## Brief
Repeat exactly the line containing "How do I perform: Toggle" and every line after it in the entries, and nothing besides.

## Data for processing
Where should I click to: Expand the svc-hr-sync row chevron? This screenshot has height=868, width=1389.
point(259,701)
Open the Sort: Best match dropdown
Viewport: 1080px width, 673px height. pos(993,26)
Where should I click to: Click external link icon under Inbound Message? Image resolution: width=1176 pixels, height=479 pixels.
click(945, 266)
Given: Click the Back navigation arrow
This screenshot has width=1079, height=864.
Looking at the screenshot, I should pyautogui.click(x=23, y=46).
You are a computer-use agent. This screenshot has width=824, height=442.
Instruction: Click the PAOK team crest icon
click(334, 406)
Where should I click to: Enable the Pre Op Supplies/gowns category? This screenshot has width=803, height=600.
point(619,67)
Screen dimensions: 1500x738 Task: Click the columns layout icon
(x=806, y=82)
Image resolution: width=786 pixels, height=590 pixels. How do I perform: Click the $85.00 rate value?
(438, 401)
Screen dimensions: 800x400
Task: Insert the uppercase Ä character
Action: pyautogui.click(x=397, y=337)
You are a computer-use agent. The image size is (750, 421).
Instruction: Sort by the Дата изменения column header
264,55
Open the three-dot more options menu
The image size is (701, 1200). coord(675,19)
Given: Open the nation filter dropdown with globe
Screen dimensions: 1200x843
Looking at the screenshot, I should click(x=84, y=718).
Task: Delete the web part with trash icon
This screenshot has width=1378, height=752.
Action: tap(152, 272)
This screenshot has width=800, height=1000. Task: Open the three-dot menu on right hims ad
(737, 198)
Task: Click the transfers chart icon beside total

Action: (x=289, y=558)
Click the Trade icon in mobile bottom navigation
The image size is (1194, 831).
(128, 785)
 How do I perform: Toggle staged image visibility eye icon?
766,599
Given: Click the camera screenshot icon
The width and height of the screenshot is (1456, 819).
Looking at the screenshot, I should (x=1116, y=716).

## Reply to the task
 How do I perform: Toggle staged image visibility eye icon?
766,599
Given: Click the camera screenshot icon
The width and height of the screenshot is (1456, 819).
Looking at the screenshot, I should (x=1116, y=716).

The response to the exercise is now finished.